[Records from a data collection]
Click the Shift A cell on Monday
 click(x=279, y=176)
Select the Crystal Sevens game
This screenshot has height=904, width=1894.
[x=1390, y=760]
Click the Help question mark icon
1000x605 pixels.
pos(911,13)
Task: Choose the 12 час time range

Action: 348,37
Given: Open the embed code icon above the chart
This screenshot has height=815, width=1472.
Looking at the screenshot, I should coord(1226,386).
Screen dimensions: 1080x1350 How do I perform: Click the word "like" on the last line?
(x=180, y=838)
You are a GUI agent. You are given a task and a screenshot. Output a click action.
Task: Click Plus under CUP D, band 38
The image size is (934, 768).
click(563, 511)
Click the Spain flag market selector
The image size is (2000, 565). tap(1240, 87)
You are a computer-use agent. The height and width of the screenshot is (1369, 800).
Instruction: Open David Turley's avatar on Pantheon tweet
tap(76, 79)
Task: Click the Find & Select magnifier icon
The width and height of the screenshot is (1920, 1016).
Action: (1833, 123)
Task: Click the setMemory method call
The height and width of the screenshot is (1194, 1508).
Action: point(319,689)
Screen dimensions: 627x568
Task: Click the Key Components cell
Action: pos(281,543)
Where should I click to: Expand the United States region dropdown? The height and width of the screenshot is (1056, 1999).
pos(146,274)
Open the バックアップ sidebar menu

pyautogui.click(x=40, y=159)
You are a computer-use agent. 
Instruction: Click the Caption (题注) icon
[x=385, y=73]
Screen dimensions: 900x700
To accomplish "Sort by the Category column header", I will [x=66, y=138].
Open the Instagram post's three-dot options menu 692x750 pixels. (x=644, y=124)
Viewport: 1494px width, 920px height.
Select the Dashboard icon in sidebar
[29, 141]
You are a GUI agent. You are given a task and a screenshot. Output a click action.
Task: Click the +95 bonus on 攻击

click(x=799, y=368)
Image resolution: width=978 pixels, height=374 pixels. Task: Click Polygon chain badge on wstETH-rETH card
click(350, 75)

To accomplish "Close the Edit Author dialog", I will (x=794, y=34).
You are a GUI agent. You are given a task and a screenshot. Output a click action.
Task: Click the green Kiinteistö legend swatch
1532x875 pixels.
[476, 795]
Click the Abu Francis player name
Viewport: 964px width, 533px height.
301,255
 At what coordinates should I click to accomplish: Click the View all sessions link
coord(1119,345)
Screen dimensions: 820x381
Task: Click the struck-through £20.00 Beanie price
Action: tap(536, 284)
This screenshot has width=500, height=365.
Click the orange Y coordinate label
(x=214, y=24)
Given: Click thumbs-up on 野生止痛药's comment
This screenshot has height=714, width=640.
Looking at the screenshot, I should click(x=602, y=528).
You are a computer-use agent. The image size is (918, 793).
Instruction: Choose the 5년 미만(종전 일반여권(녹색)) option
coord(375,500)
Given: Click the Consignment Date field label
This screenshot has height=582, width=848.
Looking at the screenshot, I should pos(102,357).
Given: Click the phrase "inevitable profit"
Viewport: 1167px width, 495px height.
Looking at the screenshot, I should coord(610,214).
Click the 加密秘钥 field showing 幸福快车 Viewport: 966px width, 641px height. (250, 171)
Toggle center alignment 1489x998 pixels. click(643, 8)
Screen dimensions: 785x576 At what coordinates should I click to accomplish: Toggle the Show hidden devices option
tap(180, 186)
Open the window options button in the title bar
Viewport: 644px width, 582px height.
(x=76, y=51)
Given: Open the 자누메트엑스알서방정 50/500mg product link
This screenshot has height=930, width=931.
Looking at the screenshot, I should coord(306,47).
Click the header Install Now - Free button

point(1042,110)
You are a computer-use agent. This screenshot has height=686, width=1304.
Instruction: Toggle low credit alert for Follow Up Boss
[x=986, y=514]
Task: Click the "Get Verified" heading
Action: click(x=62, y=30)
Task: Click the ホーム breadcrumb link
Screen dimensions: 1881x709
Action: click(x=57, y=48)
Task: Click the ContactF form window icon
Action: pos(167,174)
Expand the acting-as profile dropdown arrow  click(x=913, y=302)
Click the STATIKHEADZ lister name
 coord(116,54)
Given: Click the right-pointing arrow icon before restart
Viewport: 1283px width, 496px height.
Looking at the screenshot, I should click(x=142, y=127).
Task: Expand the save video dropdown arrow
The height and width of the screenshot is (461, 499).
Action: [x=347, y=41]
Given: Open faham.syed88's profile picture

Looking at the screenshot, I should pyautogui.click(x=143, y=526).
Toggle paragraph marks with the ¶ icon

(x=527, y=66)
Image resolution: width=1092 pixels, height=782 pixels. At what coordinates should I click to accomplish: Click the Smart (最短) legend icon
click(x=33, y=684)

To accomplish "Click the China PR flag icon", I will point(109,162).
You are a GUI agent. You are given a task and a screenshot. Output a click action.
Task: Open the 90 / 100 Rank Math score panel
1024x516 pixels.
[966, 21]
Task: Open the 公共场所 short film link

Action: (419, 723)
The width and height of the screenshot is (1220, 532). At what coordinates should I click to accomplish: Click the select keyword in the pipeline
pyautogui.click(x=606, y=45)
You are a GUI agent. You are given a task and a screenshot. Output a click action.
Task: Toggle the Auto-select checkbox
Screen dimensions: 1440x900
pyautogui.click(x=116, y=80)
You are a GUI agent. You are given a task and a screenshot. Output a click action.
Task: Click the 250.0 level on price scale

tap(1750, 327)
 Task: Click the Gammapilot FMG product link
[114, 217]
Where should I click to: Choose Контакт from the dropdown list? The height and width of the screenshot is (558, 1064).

• [TASK TO COMPLETE]
Starting with the first entry and ending with the last, give all of them again unchanged.

• [REPLY]
Click the Shift A cell on Monday
 click(x=279, y=176)
Select the Crystal Sevens game
This screenshot has height=904, width=1894.
[x=1390, y=760]
Click the Help question mark icon
1000x605 pixels.
pos(911,13)
Task: Choose the 12 час time range

Action: 348,37
Given: Open the embed code icon above the chart
This screenshot has height=815, width=1472.
Looking at the screenshot, I should coord(1226,386).
Screen dimensions: 1080x1350 How do I perform: Click the word "like" on the last line?
(x=180, y=838)
You are a GUI agent. You are given a task and a screenshot. Output a click action.
Task: Click Plus under CUP D, band 38
The image size is (934, 768).
click(563, 511)
Click the Spain flag market selector
The image size is (2000, 565). tap(1240, 87)
You are a computer-use agent. The height and width of the screenshot is (1369, 800).
Instruction: Open David Turley's avatar on Pantheon tweet
tap(76, 79)
Task: Click the Find & Select magnifier icon
The width and height of the screenshot is (1920, 1016).
Action: (1833, 123)
Task: Click the setMemory method call
The height and width of the screenshot is (1194, 1508).
Action: point(319,689)
Screen dimensions: 627x568
Task: Click the Key Components cell
Action: pos(281,543)
Where should I click to: Expand the United States region dropdown? The height and width of the screenshot is (1056, 1999).
pos(146,274)
Open the バックアップ sidebar menu

pyautogui.click(x=40, y=159)
You are a computer-use agent. 
Instruction: Click the Caption (题注) icon
[x=385, y=73]
Screen dimensions: 900x700
To accomplish "Sort by the Category column header", I will [x=66, y=138].
Open the Instagram post's three-dot options menu 692x750 pixels. (x=644, y=124)
Viewport: 1494px width, 920px height.
Select the Dashboard icon in sidebar
[29, 141]
You are a GUI agent. You are given a task and a screenshot. Output a click action.
Task: Click the +95 bonus on 攻击

click(x=799, y=368)
Image resolution: width=978 pixels, height=374 pixels. Task: Click Polygon chain badge on wstETH-rETH card
click(350, 75)

To accomplish "Close the Edit Author dialog", I will (x=794, y=34).
You are a GUI agent. You are given a task and a screenshot. Output a click action.
Task: Click the green Kiinteistö legend swatch
1532x875 pixels.
[476, 795]
Click the Abu Francis player name
Viewport: 964px width, 533px height.
301,255
 At what coordinates should I click to accomplish: Click the View all sessions link
coord(1119,345)
Screen dimensions: 820x381
Task: Click the struck-through £20.00 Beanie price
Action: tap(536, 284)
This screenshot has width=500, height=365.
Click the orange Y coordinate label
(x=214, y=24)
Given: Click thumbs-up on 野生止痛药's comment
This screenshot has height=714, width=640.
Looking at the screenshot, I should click(x=602, y=528).
You are a computer-use agent. The image size is (918, 793).
Instruction: Choose the 5년 미만(종전 일반여권(녹색)) option
coord(375,500)
Given: Click the Consignment Date field label
This screenshot has height=582, width=848.
Looking at the screenshot, I should pos(102,357).
Given: Click the phrase "inevitable profit"
Viewport: 1167px width, 495px height.
Looking at the screenshot, I should coord(610,214).
Click the 加密秘钥 field showing 幸福快车 Viewport: 966px width, 641px height. (250, 171)
Toggle center alignment 1489x998 pixels. click(643, 8)
Screen dimensions: 785x576 At what coordinates should I click to accomplish: Toggle the Show hidden devices option
tap(180, 186)
Open the window options button in the title bar
Viewport: 644px width, 582px height.
(x=76, y=51)
Given: Open the 자누메트엑스알서방정 50/500mg product link
This screenshot has height=930, width=931.
Looking at the screenshot, I should coord(306,47).
Click the header Install Now - Free button

point(1042,110)
You are a computer-use agent. This screenshot has height=686, width=1304.
Instruction: Toggle low credit alert for Follow Up Boss
[x=986, y=514]
Task: Click the "Get Verified" heading
Action: click(x=62, y=30)
Task: Click the ホーム breadcrumb link
Screen dimensions: 1881x709
Action: click(x=57, y=48)
Task: Click the ContactF form window icon
Action: pos(167,174)
Expand the acting-as profile dropdown arrow  click(x=913, y=302)
Click the STATIKHEADZ lister name
 coord(116,54)
Given: Click the right-pointing arrow icon before restart
Viewport: 1283px width, 496px height.
Looking at the screenshot, I should click(x=142, y=127).
Task: Expand the save video dropdown arrow
The height and width of the screenshot is (461, 499).
Action: [x=347, y=41]
Given: Open faham.syed88's profile picture

Looking at the screenshot, I should pyautogui.click(x=143, y=526).
Toggle paragraph marks with the ¶ icon

(x=527, y=66)
Image resolution: width=1092 pixels, height=782 pixels. At what coordinates should I click to accomplish: Click the Smart (最短) legend icon
click(x=33, y=684)

To accomplish "Click the China PR flag icon", I will point(109,162).
You are a GUI agent. You are given a task and a screenshot. Output a click action.
Task: Open the 90 / 100 Rank Math score panel
1024x516 pixels.
[966, 21]
Task: Open the 公共场所 short film link

Action: (419, 723)
The width and height of the screenshot is (1220, 532). At what coordinates should I click to accomplish: Click the select keyword in the pipeline
pyautogui.click(x=606, y=45)
You are a GUI agent. You are given a task and a screenshot. Output a click action.
Task: Toggle the Auto-select checkbox
Screen dimensions: 1440x900
pyautogui.click(x=116, y=80)
You are a GUI agent. You are given a task and a screenshot. Output a click action.
Task: Click the 250.0 level on price scale

tap(1750, 327)
 Task: Click the Gammapilot FMG product link
[114, 217]
Where should I click to: Choose Контакт from the dropdown list? The height and width of the screenshot is (558, 1064).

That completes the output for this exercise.